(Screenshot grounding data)
[Start of section]

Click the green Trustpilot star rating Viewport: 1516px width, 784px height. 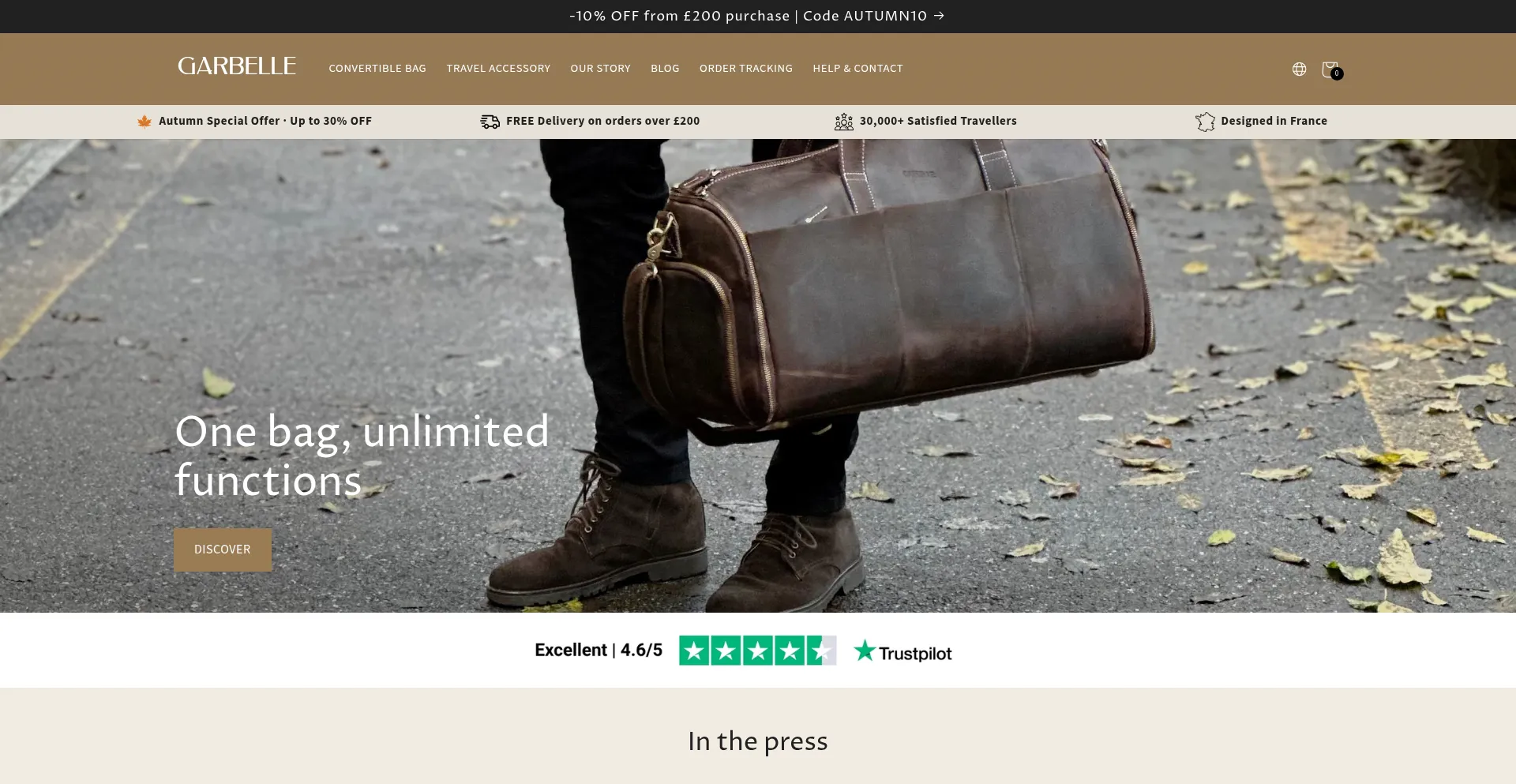coord(758,651)
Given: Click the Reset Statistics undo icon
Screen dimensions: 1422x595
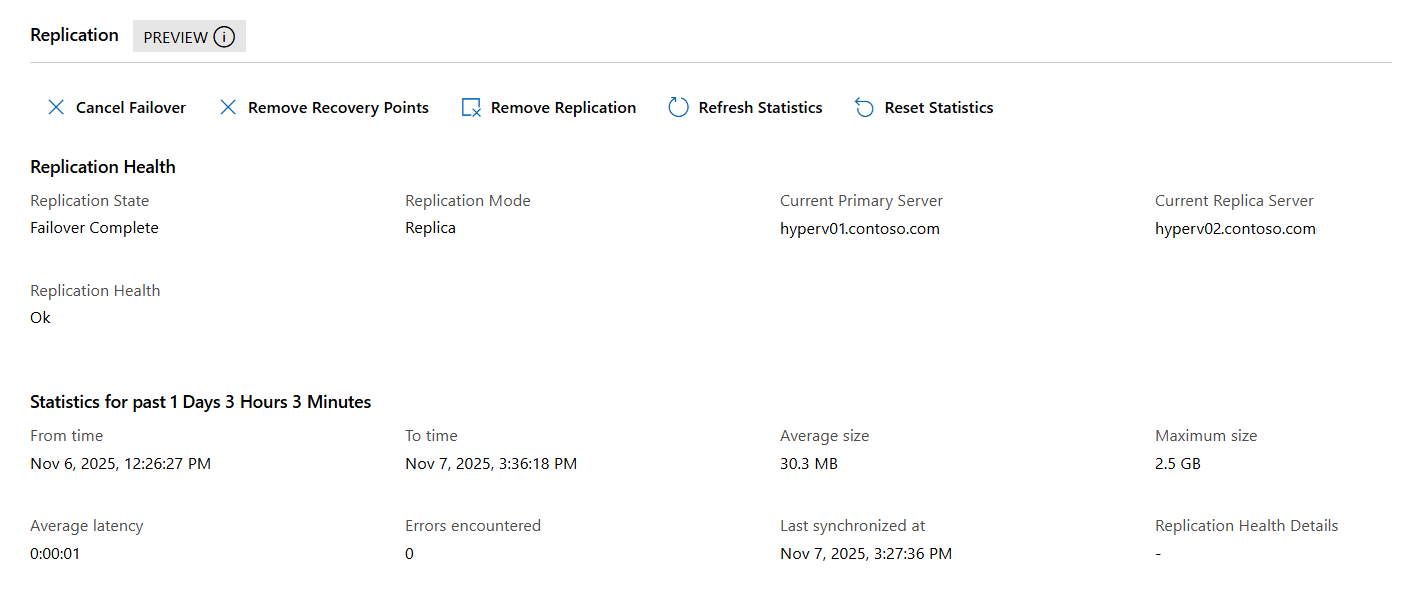Looking at the screenshot, I should (864, 107).
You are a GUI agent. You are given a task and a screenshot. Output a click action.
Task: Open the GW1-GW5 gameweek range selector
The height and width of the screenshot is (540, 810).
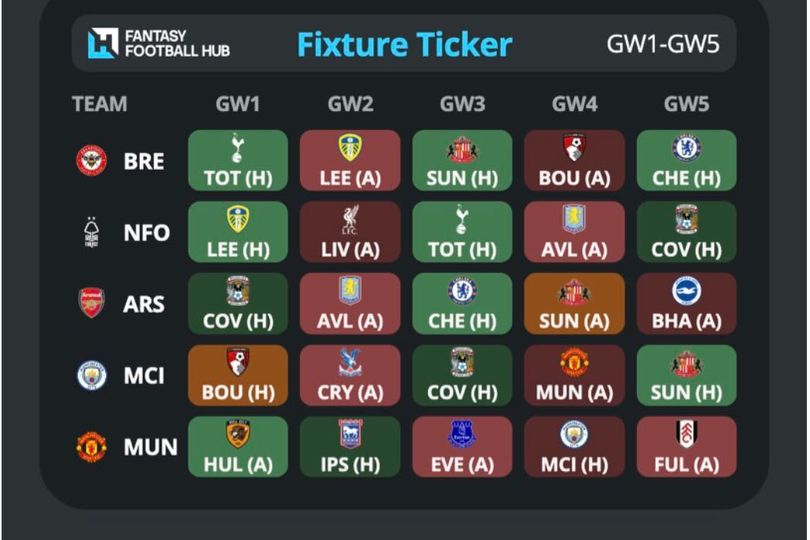click(663, 44)
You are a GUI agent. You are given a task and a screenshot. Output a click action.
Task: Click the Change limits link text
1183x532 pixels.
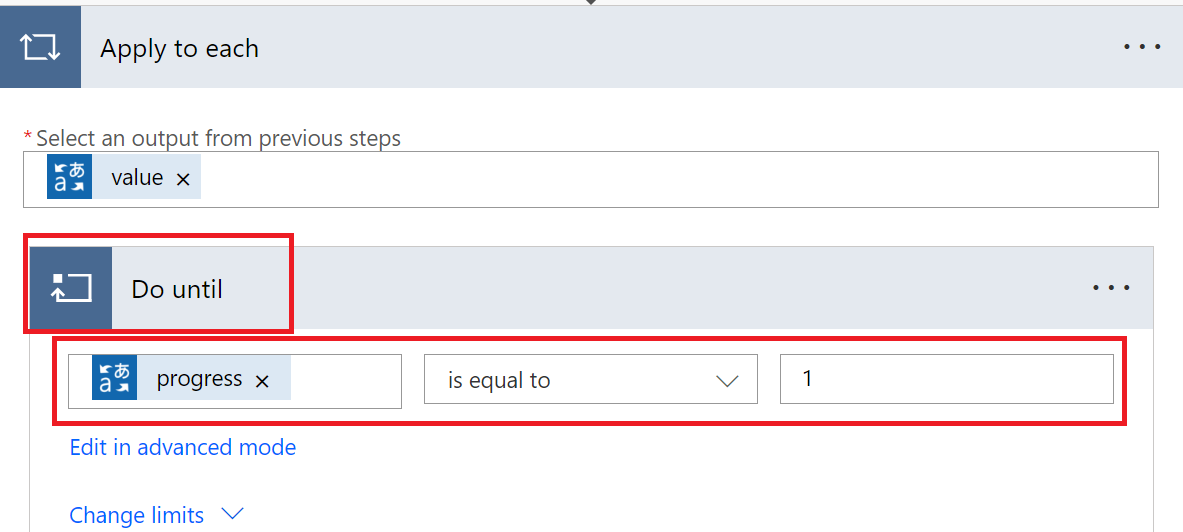pyautogui.click(x=137, y=515)
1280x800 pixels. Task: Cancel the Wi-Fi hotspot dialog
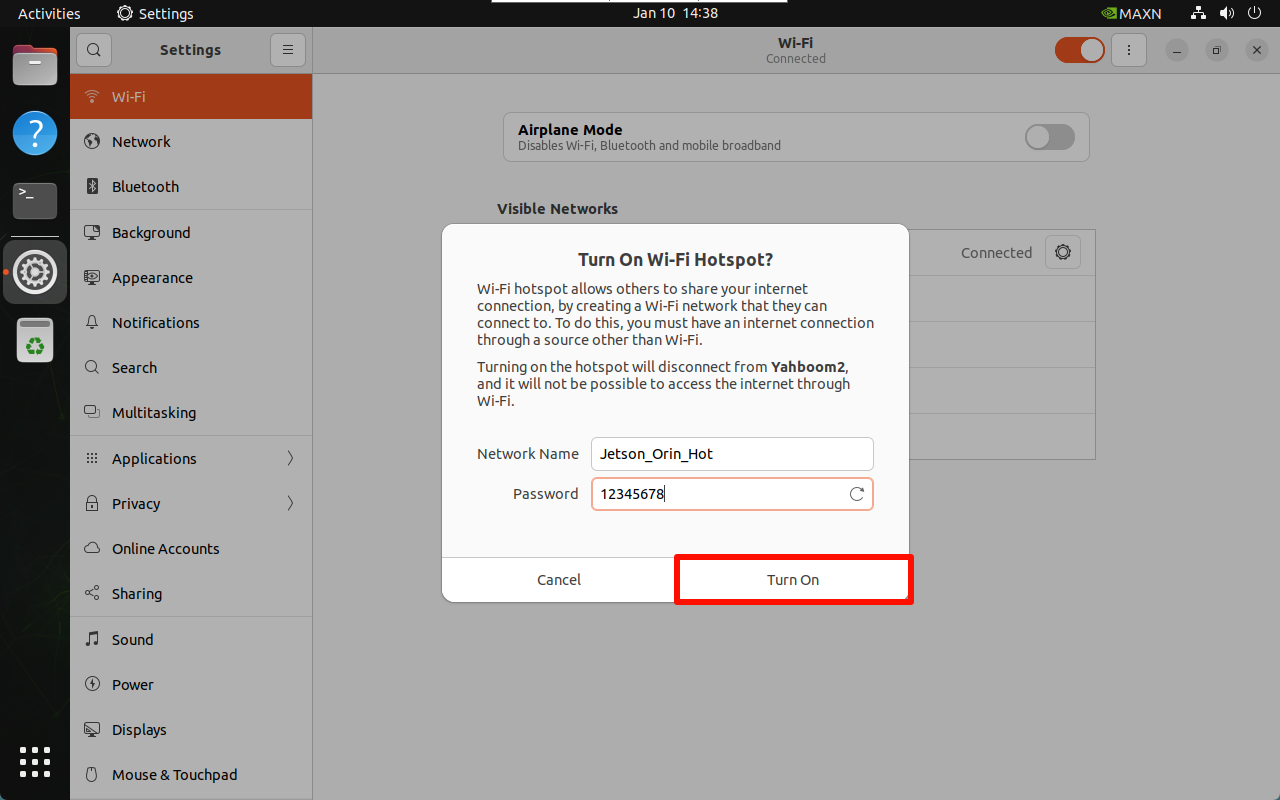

[End of section]

(What is expected):
Nothing but the lines from the one containing "1183x532 pixels." through the last line of the records should appear in the copy, exactly as written and without pictures.

(Solution for this task):
1183x532 pixels.
pyautogui.click(x=137, y=515)
1280x800 pixels. Task: Cancel the Wi-Fi hotspot dialog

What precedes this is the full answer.